Website analytics and advertising tools, such as pixels, are regularly targeted in lawsuits brought under various wiretap laws, including the federal Wiretap Act and the California Invasion of Privacy Act (“CIPA”). Over the last several months, we have featured posts discussing an important decision from Massachusetts’ highest court about the availability of website wiretap suits under Massachusetts law, an opinion from a California court about a new “pen register” theory under CIPA, and more. These posts, and other highlights, include the following:
- Massachusetts Supreme Judicial Court Holds That Third-Party Technologies Relating to Web Browsing Do Not Violate Massachusetts Wiretap Act. Massachusetts’ highest court rules that website operators’ use of third-party technology, including Google Analytics and Meta Pixel, to collect data on individuals’ browsing of and interactions with websites does not violate the Massachusetts Wiretap Act. Vita v. New England Baptist Hospital, 2024 WL 4558621 (Mass. Oct. 24, 2024).
- Another California Court Holds CIPA’s Pen Register Provision Does Not Prohibit the Collection of IP Addresses. A second California court dismisses novel lawsuit challenging businesses’ use of website tools to collect IP addresses under the “pen register” and “trap and trace device” provision of the California Invasion of Privacy Act (“CIPA”), because CIPA “does not prohibit the use of technology on a website to collect visitors’ IP addresses.” Rodriguez v. Plivo Inc., 2024 WL 5184413 (Cal. Super. Oct. 2, 2024).
- Pennsylvania District Court Judge Remands Case After Finding No Article III Standing to Bring Wiretapping Claim. A Pennsylvania federal court remanded to state court a putative class action under Pennsylvania’s Wiretapping and Electronic Surveillance Control Act (“WESCA”) due to a lack of Article III standing, explaining that the plaintiff’s “searches for drink flavors” allegedly collected on defendant’s website “is not the type of private information that, when disclosed, creates a harm sufficient to establish standing.” Heaven v. Prime Hydration LLC, 2025 WL 42964 (E.D. Pa. Jan. 7, 2025).
- Pennsylvania Court Dismisses A Trio of Defendants in Website Wiretapping Suit Challenging Email Marketing Program. Reaffirming established defenses for companies facing website wiretapping suits, another Pennsylvania federal court dismissed a complaint filed against a trio of defendants under WESCA and CIPA for lack of Article III standing, lack of personal jurisdiction, and failure to state a claim. Ingrao v. Addshoppers, Inc., 2024 WL 4892514 (E.D. Pa. Nov. 25, 2024).
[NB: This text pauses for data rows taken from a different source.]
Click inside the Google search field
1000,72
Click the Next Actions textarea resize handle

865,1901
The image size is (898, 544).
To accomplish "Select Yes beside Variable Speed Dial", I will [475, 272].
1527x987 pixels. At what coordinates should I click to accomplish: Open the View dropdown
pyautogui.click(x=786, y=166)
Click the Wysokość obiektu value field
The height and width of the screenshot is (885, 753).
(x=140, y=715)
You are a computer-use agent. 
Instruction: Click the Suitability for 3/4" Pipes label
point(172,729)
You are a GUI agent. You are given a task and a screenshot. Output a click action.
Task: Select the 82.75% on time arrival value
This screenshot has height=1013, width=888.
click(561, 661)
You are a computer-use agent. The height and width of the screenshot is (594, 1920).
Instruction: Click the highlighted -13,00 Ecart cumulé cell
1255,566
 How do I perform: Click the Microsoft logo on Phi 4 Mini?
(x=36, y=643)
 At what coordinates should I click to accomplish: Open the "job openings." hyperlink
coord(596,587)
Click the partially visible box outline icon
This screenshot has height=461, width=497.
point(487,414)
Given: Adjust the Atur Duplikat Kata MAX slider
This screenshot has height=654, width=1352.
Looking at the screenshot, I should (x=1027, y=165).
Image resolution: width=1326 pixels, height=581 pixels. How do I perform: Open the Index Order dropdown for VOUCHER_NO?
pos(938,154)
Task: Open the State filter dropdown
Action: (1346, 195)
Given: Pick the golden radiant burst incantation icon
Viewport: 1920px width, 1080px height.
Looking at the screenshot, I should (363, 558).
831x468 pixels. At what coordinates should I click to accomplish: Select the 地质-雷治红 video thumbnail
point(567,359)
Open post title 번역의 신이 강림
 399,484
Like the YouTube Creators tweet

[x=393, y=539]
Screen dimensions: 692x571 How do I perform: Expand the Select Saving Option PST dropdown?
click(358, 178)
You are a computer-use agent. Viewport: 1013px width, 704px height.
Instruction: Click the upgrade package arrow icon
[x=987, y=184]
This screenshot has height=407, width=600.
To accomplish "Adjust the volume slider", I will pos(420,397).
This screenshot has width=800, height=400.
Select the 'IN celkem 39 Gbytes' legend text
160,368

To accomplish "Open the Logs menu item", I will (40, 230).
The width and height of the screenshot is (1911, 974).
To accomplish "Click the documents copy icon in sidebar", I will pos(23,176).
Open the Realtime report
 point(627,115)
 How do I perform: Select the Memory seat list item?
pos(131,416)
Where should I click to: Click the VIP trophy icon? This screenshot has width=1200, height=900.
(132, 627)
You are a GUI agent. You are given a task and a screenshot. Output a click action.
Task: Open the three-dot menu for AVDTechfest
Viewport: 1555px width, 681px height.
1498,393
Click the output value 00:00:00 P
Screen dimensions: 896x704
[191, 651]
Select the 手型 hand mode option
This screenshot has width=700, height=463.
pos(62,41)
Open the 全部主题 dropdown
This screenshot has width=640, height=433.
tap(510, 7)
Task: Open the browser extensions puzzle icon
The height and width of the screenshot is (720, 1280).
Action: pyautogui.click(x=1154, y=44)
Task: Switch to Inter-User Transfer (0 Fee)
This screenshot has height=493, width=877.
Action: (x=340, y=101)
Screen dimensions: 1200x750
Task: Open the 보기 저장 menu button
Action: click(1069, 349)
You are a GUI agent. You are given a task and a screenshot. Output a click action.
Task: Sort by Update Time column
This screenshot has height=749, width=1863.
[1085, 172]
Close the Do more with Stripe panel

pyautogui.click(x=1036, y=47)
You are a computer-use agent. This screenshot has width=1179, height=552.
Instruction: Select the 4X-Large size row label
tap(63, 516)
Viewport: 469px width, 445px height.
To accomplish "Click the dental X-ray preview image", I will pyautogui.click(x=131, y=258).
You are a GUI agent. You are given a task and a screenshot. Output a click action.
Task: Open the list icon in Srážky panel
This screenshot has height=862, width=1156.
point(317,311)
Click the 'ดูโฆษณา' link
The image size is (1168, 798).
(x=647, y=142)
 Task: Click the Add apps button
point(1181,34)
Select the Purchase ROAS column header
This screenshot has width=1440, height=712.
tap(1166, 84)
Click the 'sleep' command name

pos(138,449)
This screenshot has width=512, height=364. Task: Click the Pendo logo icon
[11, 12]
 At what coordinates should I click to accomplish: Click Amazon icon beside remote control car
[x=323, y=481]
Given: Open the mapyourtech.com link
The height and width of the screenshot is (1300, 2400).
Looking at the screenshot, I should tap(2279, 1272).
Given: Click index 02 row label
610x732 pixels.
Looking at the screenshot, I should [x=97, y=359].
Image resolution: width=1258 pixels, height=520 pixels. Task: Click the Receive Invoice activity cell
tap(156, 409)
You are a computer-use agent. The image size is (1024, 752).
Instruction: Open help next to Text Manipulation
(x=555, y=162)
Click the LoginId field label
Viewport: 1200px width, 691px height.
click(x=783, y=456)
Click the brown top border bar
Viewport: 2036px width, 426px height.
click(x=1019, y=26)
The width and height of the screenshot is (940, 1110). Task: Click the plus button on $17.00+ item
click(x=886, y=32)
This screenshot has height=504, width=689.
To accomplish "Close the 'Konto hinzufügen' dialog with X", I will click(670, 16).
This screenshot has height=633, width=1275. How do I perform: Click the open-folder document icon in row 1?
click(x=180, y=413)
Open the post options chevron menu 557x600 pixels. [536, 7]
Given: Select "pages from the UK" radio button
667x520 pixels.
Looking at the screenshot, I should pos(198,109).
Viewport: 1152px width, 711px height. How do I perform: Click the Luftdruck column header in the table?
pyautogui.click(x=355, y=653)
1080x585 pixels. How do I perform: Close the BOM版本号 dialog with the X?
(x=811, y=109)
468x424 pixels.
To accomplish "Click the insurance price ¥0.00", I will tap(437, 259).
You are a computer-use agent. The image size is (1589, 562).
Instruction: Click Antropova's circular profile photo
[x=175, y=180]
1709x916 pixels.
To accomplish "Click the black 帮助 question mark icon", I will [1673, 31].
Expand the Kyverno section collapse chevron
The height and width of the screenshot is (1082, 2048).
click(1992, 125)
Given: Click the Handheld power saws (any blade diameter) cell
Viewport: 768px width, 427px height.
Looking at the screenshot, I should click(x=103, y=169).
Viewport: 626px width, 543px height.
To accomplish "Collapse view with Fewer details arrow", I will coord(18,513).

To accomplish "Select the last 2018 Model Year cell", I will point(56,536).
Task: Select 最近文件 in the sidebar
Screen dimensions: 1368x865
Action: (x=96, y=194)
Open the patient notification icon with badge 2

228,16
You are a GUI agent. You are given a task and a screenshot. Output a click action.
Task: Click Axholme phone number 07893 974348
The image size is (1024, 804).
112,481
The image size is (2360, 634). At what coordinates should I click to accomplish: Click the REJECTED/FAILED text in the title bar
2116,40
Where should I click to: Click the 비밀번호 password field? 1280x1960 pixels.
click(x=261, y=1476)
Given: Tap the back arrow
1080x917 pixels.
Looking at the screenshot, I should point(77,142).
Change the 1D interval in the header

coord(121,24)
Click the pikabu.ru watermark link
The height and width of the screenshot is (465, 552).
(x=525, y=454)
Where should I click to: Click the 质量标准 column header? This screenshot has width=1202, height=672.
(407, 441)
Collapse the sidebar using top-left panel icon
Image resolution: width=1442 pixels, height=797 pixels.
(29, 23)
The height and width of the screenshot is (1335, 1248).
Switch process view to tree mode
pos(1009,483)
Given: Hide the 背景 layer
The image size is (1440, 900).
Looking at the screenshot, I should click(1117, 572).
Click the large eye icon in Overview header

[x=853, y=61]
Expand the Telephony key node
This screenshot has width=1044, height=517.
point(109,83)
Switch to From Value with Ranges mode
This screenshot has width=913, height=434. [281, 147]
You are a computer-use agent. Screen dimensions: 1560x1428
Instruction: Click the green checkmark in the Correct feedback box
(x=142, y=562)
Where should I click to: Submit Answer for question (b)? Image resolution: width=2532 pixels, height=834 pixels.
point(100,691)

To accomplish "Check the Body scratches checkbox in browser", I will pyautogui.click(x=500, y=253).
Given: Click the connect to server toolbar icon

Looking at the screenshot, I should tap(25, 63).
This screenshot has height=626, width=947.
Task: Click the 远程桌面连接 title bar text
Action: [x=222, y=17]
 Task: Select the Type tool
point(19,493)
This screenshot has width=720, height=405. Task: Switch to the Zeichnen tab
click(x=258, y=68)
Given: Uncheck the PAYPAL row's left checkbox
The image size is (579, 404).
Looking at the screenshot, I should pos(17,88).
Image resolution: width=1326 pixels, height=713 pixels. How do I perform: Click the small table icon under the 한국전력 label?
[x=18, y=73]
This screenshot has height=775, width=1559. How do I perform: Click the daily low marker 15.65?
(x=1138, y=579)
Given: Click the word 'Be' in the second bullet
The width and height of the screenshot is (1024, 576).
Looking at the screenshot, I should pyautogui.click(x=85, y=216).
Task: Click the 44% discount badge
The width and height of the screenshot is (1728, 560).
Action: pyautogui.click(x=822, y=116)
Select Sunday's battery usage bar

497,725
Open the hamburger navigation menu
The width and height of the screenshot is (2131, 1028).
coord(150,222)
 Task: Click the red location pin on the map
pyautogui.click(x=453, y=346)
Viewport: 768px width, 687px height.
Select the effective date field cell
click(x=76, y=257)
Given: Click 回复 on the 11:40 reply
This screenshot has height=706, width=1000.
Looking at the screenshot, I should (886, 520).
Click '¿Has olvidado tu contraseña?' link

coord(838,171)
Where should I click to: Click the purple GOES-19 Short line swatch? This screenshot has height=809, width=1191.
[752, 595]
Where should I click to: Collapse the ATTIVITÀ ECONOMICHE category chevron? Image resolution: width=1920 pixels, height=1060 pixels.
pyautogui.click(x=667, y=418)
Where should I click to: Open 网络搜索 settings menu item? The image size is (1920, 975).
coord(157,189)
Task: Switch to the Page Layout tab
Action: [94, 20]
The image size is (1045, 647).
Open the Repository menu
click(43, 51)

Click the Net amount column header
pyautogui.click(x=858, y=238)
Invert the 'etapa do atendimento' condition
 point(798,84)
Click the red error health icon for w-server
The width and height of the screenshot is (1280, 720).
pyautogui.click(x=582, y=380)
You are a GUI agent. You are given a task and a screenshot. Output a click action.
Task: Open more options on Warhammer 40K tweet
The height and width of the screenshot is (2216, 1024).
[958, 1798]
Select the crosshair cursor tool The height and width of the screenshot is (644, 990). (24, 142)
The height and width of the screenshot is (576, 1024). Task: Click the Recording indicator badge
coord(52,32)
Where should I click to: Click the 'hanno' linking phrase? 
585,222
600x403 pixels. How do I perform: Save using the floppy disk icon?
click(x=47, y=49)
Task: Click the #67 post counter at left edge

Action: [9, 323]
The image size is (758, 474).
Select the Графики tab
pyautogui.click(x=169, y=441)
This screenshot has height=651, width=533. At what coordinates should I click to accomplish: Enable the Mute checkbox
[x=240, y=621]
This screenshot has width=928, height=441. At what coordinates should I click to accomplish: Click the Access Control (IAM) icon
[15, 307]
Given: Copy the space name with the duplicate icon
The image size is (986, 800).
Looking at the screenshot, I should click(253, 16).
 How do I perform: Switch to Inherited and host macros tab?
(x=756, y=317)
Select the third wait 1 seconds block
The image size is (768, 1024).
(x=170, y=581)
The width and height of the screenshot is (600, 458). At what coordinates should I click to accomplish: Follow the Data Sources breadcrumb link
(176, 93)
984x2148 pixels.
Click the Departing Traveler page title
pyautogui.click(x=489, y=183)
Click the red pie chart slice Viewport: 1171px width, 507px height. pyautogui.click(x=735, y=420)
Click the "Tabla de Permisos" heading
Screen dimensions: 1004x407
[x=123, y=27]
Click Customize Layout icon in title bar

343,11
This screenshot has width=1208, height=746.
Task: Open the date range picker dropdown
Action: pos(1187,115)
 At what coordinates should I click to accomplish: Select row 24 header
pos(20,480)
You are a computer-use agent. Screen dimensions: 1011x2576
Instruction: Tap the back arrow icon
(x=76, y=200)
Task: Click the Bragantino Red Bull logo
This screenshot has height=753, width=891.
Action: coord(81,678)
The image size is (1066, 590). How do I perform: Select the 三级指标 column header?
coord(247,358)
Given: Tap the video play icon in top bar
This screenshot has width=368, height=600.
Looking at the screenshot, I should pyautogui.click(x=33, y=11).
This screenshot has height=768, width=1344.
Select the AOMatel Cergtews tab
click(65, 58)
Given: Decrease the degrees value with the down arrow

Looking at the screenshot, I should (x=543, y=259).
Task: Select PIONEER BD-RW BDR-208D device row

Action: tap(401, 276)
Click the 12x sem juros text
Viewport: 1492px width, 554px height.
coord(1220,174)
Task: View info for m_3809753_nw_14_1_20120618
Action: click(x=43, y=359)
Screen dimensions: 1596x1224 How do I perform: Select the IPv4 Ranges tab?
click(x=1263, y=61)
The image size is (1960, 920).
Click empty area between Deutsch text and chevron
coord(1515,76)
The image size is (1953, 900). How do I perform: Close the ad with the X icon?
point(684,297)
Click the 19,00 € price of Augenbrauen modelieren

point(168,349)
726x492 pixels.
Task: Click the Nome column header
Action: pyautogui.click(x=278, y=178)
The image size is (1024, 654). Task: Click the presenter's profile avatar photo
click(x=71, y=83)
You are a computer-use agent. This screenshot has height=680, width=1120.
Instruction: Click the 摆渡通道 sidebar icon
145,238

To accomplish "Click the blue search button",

- California Federal Court Allows Software Vendor to Enforce Website Operator’s Arbitration Agreement in Privacy Lawsuit. A California federal court applied principles of fairness under the doctrine of “equitable estoppel” to allow a software vendor to enforce a plaintiff’s arbitration agreement with a website operator, rejecting the plaintiff’s attempt to sidestep the arbitration agreement with the website operator by suing only the software vendor. Perry-Hudson v. Twilio, Inc., 2024 WL 493333 (N.D. Cal. Dec. 2, 2024).
- California Federal Court Grants Summary Judgment to CIPA Defendants. Another California federal court granted summary judgment to defendants under CIPA, because the defendants submitted evidence establishing the software vendor did not “read, attempt to read, or learn” the contents of any of plaintiff’s “hashed” data input on the website at issue. Williams v. DDR Media, LLC, 2024 WL 4859078 (N.D. Cal. Nov. 20, 2024).